Open source implementation of "A Self-Supervised Descriptor for Image Copy Detection" (SSCD).

Meta Research

Last update: Jan 4, 2023

Related tags

Deep Learning sscd-copy-detection

Overview

A Self-Supervised Descriptor for Image Copy Detection (SSCD)

This is the open-source codebase for "A Self-Supervised Descriptor for Image Copy Detection", recently accepted to CVPR 2022.

This work uses self-supervised contrastive learning with strong differential entropy regularization to create a fingerprint for image copy detection.

About this codebase

This implementation is built on Pytorch Lightning, with some components from Classy Vision.

Our original experiments were conducted in a proprietary codebase using data files (fonts and emoji) that are not licensed for redistribution. This version uses Noto fonts and Twemoji emoji, via the AugLy project. As a result, models trained in this codebase perform slightly differently than our pretrained models.

Pretrained models

We provide trained models from our original experiments to allow others to reproduce our evaluation results.

For convenience, we provide equivalent model files in a few formats:

Files ending in .classy.pt are weight files using Classy Vision ResNe(X)t backbones, which is how these models were trained.
Files ending in .torchvision.pt are weight files using Torchvision ResNet backbones. These files may be easier to integrate in Torchvision-based codebases. See model.py for how we integrate GeM pooling and L2 normalization into these models.
Files ending in .torchscript.pt are standalone TorchScript models that can be used in any pytorch project without any SSCD code.

We provide the following models:

name	dataset	trunk	augmentations	dimensions	classy vision	torchvision	torchscript
sscd_disc_blur	DISC	ResNet50	strong blur	512	link	link	link
sscd_disc_advanced	DISC	ResNet50	advanced	512	link	link	link
sscd_disc_mixup	DISC	ResNet50	advanced + mixup	512	link	link	link
sscd_disc_large	DISC	ResNeXt101 32x4	advanced + mixup	1024	link		link
sscd_imagenet_blur	ImageNet	ResNet50	strong blur	512	link	link	link
sscd_imagenet_advanced	ImageNet	ResNet50	advanced	512	link	link	link
sscd_imagenet_mixup	ImageNet	ResNet50	advanced + mixup	512	link	link	link

We recommend sscd_disc_mixup (ResNet50) as a default SSCD model, especially when comparing to other standard ResNet50 models, and sscd_disc_large (ResNeXt101) as a higher accuracy alternative using a bit more compute.

Classy Vision and Torchvision use different default cardinality settings for ResNeXt101. We do not provide a Torchvision version of the sscd_disc_large model for this reason.

Installation

If you only plan to use torchscript models for inference, no installation steps are necessary, and any environment with a recent version of pytorch installed can run our torchscript models.

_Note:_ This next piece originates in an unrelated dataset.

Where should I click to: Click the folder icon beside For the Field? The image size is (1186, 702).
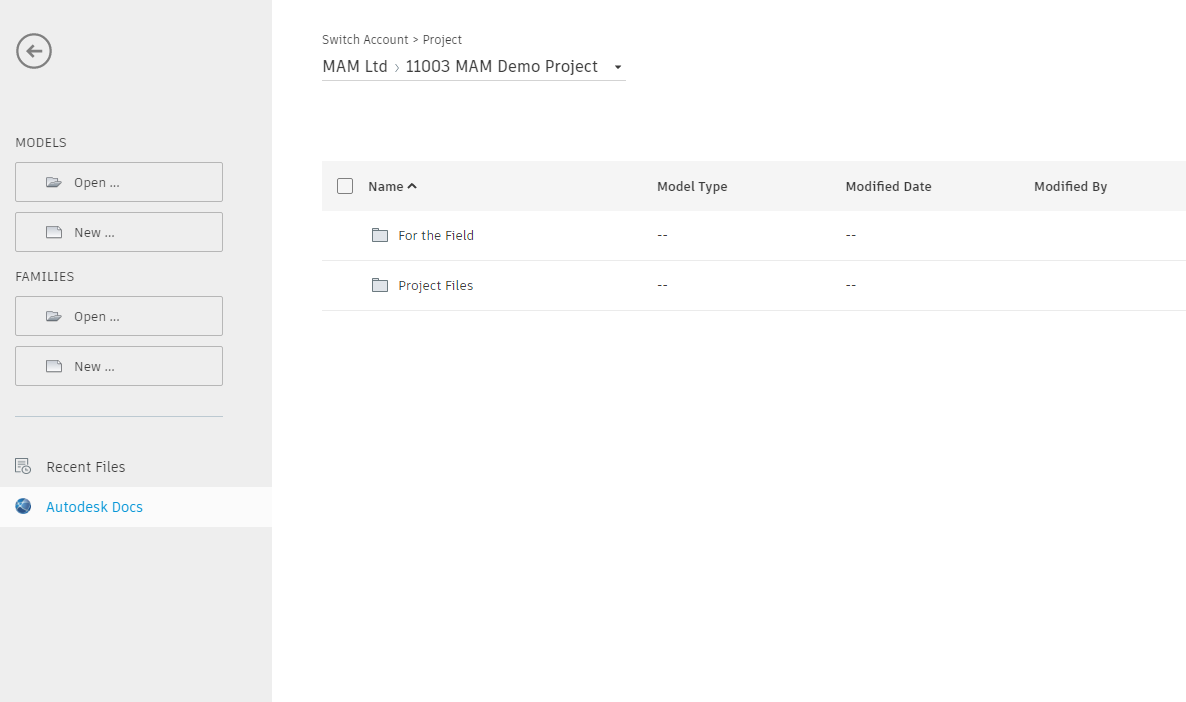click(x=380, y=235)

For all other uses, see installation steps below.

The code is written for pytorch-lightning 1.5 (the latest version at time of writing), and may need changes for future Lightning versions.

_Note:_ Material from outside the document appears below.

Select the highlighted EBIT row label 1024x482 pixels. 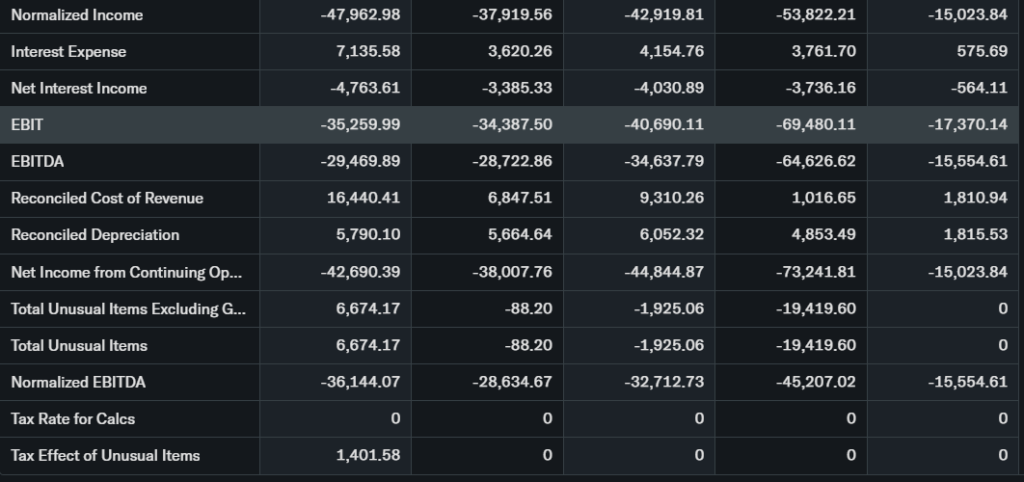(x=28, y=124)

Option 1: Install dependencies using Conda

Install and activate conda, then create a conda environment for SSCD as follows:

# Create conda environment
conda create --name sscd -c pytorch -c conda-forge \
  pytorch torchvision cudatoolkit=11.3 \
  "pytorch-lightning>=1.5,<1.6" lightning-bolts \
  faiss python-magic pandas numpy

# Activate environment
conda activate sscd

# Install Classy Vision and AugLy from PIP:
python -m pip install classy_vision augly

You may need to select a cudatoolkit version that corresponds to the system CUDA library version you have installed. See PyTorch documentation for supported combinations of pytorch, torchvision and cudatoolkit versions.

For a non-CUDA (CPU only) installation, replace cudatoolkit=... with cpuonly.

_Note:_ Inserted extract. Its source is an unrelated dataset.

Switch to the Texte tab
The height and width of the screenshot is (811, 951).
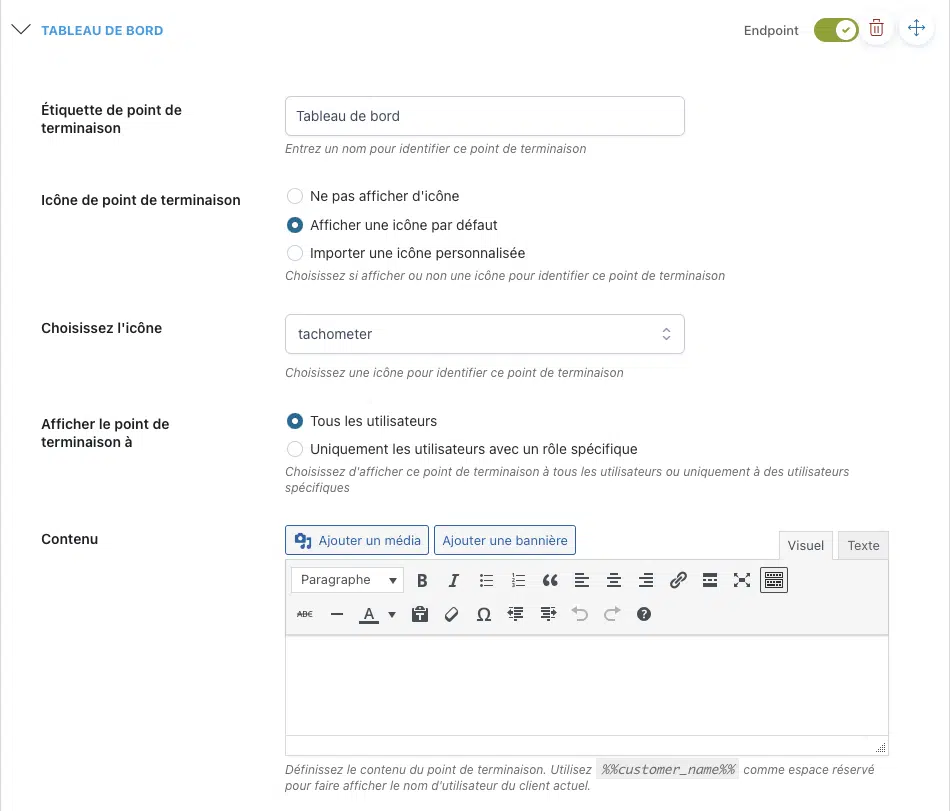coord(862,545)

Option 2: Install dependencies using PIP

# Create environment
python3 -m virtualenv ./venv

# Activate environment
source ./venv/bin/activate

# Install dependencies in this environment
python -m pip install -r ./requirements.txt --extra-index-url https://download.pytorch.org/whl/cu113

The --extra-index-url option selects a newer version of CUDA libraries, required for NVidia A100 GPUs. This can be omitted if A100 support is not needed.

Inference using SSCD models

This section describes how to use pretrained SSCD models for inference. To perform inference for DISC and Copydays evaluations, see Evaluation.

Preprocessing

We recommend preprocessing images for inference either resizing the small edge to 288 or resizing the image to a square tensor.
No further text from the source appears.